Theme 1: Group Populations

In this theme, your objective is to create visualizations that show the distribution of the samples across groupings formed by different variables.

With a large number of variables, we can divide up our total population in many ways. We can pick any variable, or pair of variables, or even more (unemployed people in Wisconsin who have 3 kids and were surveyed on Tuesday). With any variable, there might be many ways to form groups or bins. If its a numerical variable, you can divide up into ranges in different ways; if its a discrete variable you may group it in different ways.

A problem when we start dividing things up into groups… at some point these groups become so specific that we won’t have enough samples to say anything meaningful about the group - for example to make comparisons. If there are a small number of samples in the group (or no samples), it may not be an interesting grouping to look at.

In this project theme, your job is to design a tool that helps a user explore ways to divide the population into groups such that the groups have enough samples in them (for some user defined idea of samples).

For a single variable, we could show a histogram that indicates how many samples are in each group. For two variables, we could make a 2D table (maybe encoding each cell with a color or …). Beyond two variables, it gets hard.

Even with a single variable there are many choices - you might change the ways the bins are divided. When there are multiple variables, each could have its grouped adjusted individually, or together (on weekdays, group unemployed and employed people; on weekends split employed and unemployed; so there are 3 total groups).

Note that there are many potential different tasks: a user might have some division in mind and need to check if there are sufficient samples in each group, or need help adjusting (e.g., combining groups) to get appropriate sizes; a user might be exploring different ways to divide things up and see how the population distributes across multiple dimensions; a user may be seeking even splits to create different grouping.

Note that automation may be a useful tool, but it must be coupled with visual tools to make it “interesting” in terms of this assignment. For example, you might use adaptive histogramming (create bins such that each bin has the same number of samples), but then couple this will tools to see how the distributions are distributed in other dimensions.
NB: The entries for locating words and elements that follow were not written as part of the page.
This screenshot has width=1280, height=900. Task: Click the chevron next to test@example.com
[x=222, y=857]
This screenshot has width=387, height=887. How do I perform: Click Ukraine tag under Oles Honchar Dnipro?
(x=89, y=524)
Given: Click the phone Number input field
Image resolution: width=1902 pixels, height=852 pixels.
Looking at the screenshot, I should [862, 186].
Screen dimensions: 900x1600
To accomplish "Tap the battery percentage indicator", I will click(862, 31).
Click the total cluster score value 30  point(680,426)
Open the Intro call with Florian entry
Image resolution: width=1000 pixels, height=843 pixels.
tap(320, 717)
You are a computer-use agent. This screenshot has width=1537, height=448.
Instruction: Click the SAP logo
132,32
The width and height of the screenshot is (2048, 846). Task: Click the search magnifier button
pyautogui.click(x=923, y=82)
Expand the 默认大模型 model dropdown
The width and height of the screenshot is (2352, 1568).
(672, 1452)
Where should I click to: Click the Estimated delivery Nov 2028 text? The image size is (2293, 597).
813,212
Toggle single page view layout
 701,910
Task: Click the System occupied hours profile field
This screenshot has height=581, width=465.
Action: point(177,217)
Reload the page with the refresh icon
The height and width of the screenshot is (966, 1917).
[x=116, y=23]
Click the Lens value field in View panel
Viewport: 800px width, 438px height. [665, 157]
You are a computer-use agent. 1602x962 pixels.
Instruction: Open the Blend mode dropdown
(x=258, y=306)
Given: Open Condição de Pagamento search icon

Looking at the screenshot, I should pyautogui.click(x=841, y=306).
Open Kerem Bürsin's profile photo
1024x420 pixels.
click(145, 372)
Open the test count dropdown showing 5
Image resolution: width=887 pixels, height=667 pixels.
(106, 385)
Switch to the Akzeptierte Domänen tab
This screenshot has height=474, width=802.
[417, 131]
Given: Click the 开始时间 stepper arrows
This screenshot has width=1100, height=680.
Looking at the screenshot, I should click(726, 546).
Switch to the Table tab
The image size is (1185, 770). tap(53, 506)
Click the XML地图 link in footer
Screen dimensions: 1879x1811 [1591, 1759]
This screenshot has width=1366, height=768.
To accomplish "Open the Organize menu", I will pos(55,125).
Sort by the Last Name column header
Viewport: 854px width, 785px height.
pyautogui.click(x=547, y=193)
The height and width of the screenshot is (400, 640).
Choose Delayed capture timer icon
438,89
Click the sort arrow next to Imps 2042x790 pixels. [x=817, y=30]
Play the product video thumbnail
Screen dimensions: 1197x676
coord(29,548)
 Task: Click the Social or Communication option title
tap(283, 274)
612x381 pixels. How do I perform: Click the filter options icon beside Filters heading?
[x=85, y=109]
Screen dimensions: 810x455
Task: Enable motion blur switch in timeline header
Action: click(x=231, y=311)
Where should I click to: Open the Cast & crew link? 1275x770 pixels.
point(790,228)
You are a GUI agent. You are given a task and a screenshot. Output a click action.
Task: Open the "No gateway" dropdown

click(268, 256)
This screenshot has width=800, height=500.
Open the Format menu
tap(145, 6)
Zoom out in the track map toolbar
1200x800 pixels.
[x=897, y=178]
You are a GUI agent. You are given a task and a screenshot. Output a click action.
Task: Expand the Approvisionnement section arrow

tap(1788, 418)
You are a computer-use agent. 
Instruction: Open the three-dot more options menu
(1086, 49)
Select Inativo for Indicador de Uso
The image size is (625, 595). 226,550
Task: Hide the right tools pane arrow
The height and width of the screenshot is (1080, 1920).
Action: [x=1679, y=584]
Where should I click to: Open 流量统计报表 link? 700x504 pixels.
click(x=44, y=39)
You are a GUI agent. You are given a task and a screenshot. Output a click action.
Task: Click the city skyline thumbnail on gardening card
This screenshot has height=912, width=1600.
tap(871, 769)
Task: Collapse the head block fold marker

It might be possible to do something for this project without interaction. For example, you might come up with a good design that in static form allows a viewer to quickly assess the 5 dimensional histogram that comes up from 5 variables. If you do this, you should give multiple examples, and describe how it might generalize. (using the 5 variable example, you might pick a few different sets of 5 variables to show, as well as describe how it might work on other sets of 5). Static displays of 3 or fewer variables are unlikely to be interesting as there are some standard solutions.